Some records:
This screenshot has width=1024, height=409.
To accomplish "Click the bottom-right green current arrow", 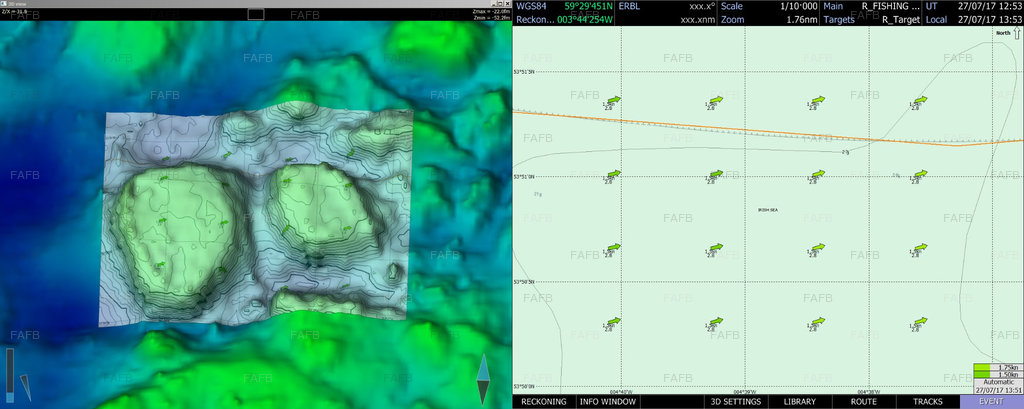I will click(920, 321).
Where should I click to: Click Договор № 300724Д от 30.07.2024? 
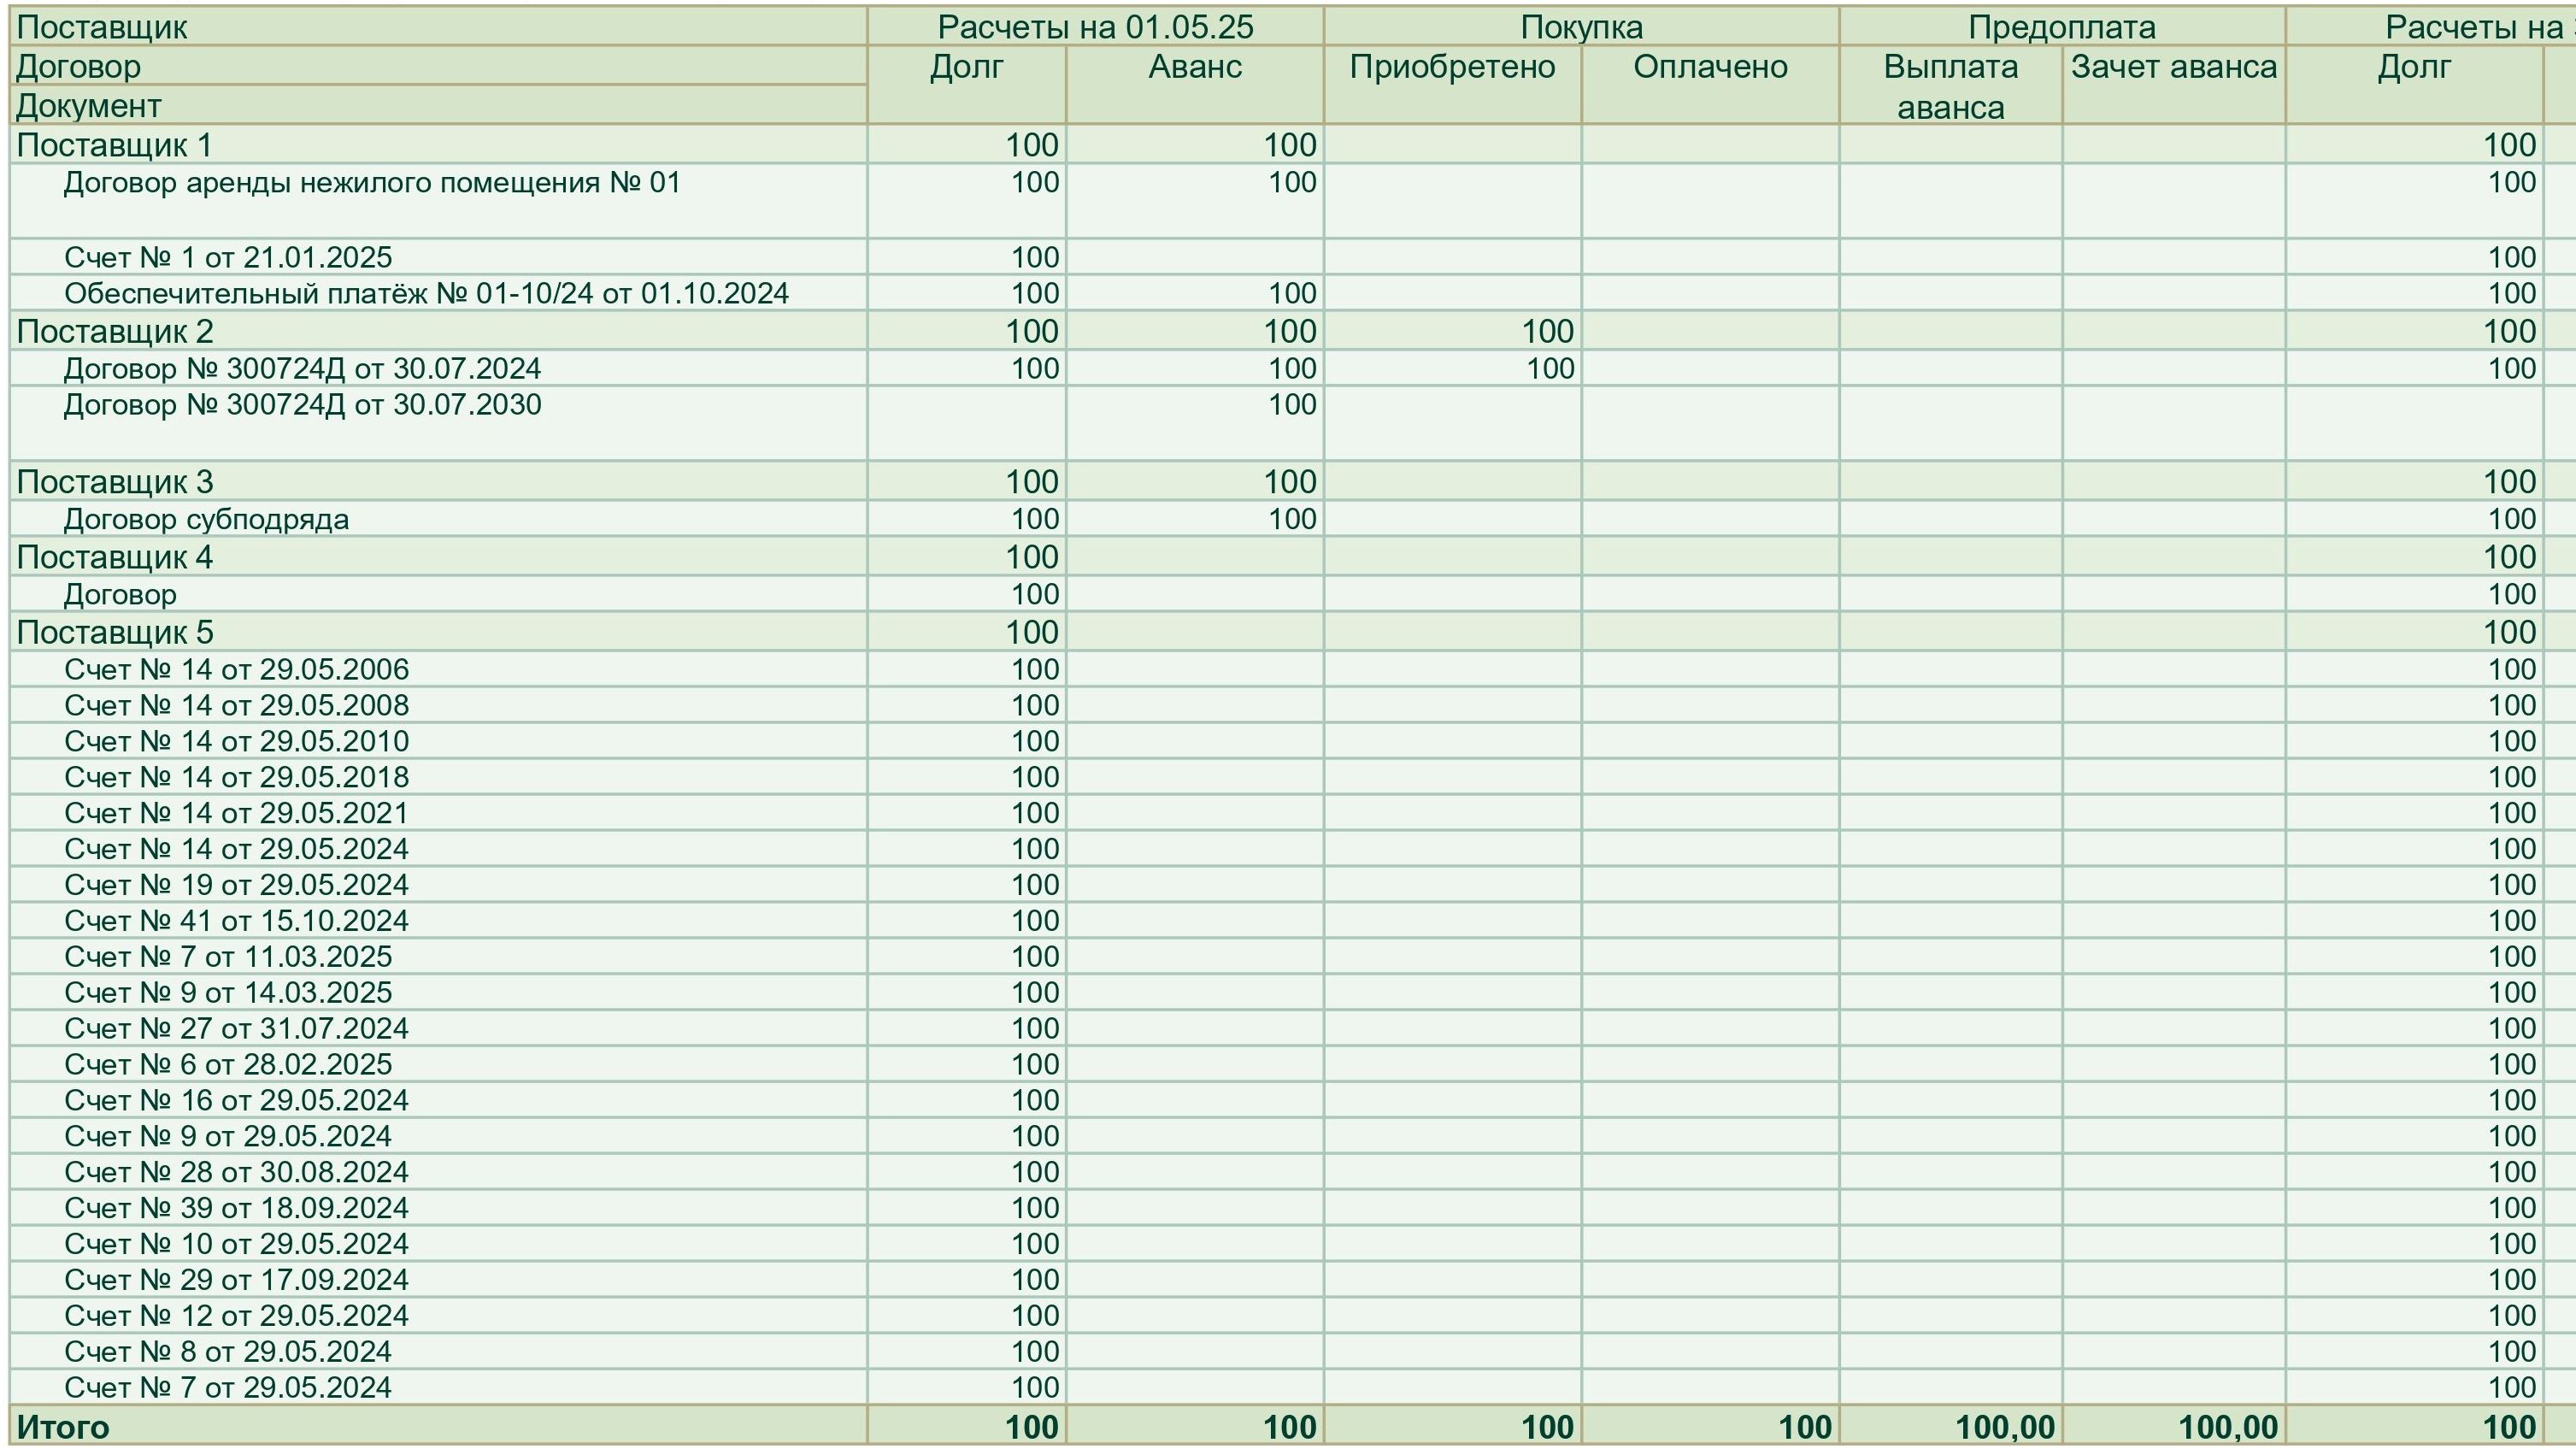click(x=302, y=369)
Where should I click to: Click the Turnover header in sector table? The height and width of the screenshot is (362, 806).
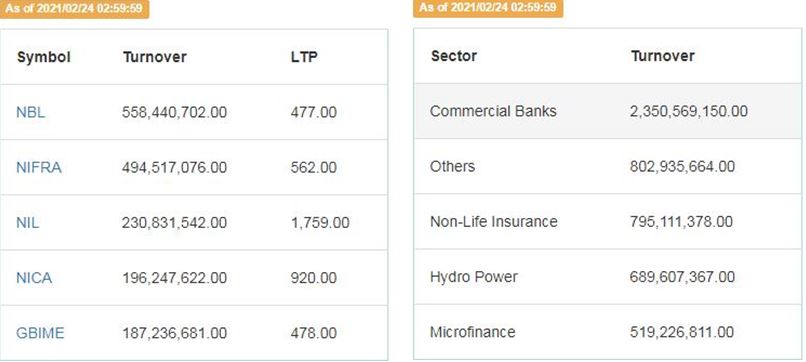pos(663,56)
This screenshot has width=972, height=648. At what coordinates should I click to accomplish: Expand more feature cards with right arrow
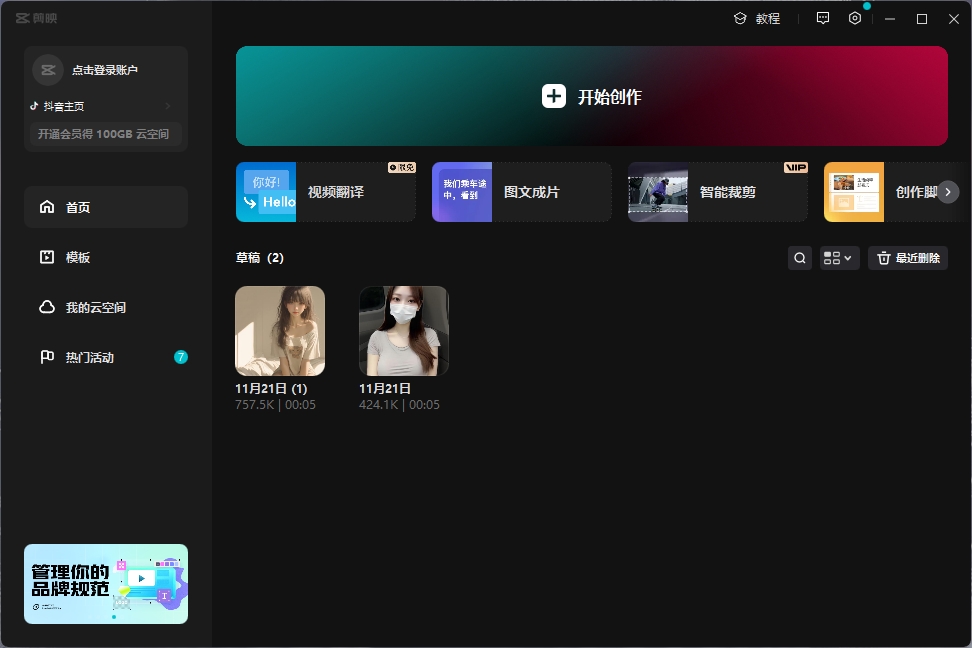pos(947,192)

- _STATED GOAL_
Present the items as a numbered list, starting at the line containing "This screenshot has width=972, height=648." and running through the end of the items, with both ends included and blank lines omitted. Leave the pictures out of your answer.

- _OUTPUT OF THE EXERCISE_
1. This screenshot has width=972, height=648. At what coordinates should I click to accomplish: Expand more feature cards with right arrow
2. pos(947,192)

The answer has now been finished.